#### Что требуется:
Перепишите слово в слово часть фрагмента текста о телеграмме Кеннана, начиная с «Джон Гэддис: На» и заканчивая «бесспорность доводов Кеннана.».

#### Фрагмент текста:
Джон Гэддис: На этот раз Кеннан решил послать свой отчет телеграммой – ввиду срочности запроса. В те времена телеграммы шифровали в Москве и расшифровывали в Вашингтоне, поэтому они должны были быть очень краткими. Кеннан нарушил все правила: его телеграмма состояла из 5 000 слов (!) – самая длинная в истории дипломатии. В Вашингтоне госдеповцы с ужасом смотрели, как текст телеграммы всё шёл, и шёл, и шёл... Уже собрались все сотрудники – чтобы дождаться подписи и узнать, кого завтра будут увольнять. Но, естественно, там были достаточно компетентные люди, чтобы отрезветь от этого текста и почувствовать логику и бесспорность доводов Кеннана.

#### Выдержки из строк:
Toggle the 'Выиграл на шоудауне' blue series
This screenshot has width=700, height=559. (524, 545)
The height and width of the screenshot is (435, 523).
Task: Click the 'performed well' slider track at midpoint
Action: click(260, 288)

#### Результат задания:
Джон Гэддис: На этот раз Кеннан решил послать свой отчет телеграммой – ввиду срочности запроса. В те времена телеграммы шифровали в Москве и расшифровывали в Вашингтоне, поэтому они должны были быть очень краткими. Кеннан нарушил все правила: его телеграмма состояла из 5 000 слов (!) – самая длинная в истории дипломатии. В Вашингтоне госдеповцы с ужасом смотрели, как текст телеграммы всё шёл, и шёл, и шёл... Уже собрались все сотрудники – чтобы дождаться подписи и узнать, кого завтра будут увольнять. Но, естественно, там были достаточно компетентные люди, чтобы отрезветь от этого текста и почувствовать логику и бесспорность доводов Кеннана.